Lawyers for President Trump have dropped a lawsuit against Iowa pollster J. Ann Selzer and the Des Moines Register, according to a Monday court filing.
Bob Corn-Revere, the chief counsel of the Foundation for Individual Rights and Expression (FIRE), said that there is no settlement in the case and that the legal team was reviewing next steps. FIRE began representing Selzer in January.
Attorneys for Trump and for the Des Moines Register did not immediately return a request for comment.
Trump sued the newspaper and the longtime Iowa pollster following the release of a poll in the last days of the 2024 presidential contest that found then-Vice President Kamala Harris winning the Hawkeye State by 3 percentage points, a result that temporarily buoyed Democrats’ hopes. Trump won Iowa by 14 points.

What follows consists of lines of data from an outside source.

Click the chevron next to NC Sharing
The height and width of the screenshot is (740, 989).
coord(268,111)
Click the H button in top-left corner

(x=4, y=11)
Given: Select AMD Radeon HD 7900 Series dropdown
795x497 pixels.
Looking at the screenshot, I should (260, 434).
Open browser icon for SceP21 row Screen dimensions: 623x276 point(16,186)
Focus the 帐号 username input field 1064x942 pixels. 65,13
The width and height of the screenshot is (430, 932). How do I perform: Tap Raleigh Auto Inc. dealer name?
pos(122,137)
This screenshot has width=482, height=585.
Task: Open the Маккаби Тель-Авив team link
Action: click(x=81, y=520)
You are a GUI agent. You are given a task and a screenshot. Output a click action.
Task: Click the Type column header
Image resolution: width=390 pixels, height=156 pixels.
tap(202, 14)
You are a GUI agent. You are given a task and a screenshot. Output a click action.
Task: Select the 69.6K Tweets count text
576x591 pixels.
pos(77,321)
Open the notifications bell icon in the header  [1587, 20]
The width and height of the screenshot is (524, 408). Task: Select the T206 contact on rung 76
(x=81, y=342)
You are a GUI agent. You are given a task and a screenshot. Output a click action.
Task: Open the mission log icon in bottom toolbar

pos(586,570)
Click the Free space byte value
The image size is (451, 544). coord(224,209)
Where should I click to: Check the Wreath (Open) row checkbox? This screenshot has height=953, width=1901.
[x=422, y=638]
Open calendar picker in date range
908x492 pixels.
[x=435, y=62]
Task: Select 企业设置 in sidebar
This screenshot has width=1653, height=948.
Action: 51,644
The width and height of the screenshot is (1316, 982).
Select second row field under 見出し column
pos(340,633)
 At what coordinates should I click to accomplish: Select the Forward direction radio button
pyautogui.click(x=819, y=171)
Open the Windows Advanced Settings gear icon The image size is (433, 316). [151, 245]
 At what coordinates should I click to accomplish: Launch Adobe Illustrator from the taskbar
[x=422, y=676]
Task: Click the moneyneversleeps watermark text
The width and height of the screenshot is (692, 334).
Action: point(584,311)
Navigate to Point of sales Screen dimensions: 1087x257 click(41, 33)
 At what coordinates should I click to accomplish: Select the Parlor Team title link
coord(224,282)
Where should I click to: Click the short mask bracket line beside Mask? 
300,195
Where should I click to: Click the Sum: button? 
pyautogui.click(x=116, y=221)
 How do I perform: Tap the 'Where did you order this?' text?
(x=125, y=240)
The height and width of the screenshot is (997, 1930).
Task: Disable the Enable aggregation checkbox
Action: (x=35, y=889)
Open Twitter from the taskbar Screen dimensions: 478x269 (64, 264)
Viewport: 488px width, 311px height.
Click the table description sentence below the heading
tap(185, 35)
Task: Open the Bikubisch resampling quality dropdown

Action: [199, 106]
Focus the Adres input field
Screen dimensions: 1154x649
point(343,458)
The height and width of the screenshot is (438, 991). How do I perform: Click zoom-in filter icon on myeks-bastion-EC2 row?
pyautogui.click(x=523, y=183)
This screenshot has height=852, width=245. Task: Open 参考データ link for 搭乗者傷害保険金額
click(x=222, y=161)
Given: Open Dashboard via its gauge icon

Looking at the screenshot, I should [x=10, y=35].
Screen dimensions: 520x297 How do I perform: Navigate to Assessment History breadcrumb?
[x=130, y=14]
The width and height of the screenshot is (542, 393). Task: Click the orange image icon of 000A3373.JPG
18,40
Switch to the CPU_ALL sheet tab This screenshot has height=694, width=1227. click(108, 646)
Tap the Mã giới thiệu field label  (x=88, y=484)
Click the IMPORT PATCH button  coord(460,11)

Selzer announced in November that she would retire from polling, having previously decided not to continue her contract with the paper.
In December, attorneys for Trump filed suit against her and the Des Moines Register in state court, accusing them of violating Iowa’s consumer fraud laws and charging that the polling miss was intentional.
“While Selzer is not the only pollster to engage in this corrupt practice, she had a huge platform and following and, thus, a significant and impactful opportunity to deceive voters,” the lawsuit read.
The suit was moved to federal court in February.
Trump in his personal capacity has grown increasingly litigious with media organizations in the past year. Last year, he brought a defamation case against ABC News after anchor George Stephanopoulos inaccurately described a jury’s determination in a lawsuit against the president by writer E. Jean Carroll. ABC settled the case for $15 million.
Trump has a lawsuit pending against CBS News’s “60 Minutes” stemming from an interview it aired with Harris last fall, a conversation Trump and his attorneys argue was intentionally edited to cast his challenger in a positive light.
Last week, Trump threatened to sue The New York Times and CNN after the organizations reported on a preliminary intelligence report that pushed back on the president’s claims that American airstrikes had “obliterated” three Iranian nuclear facilities.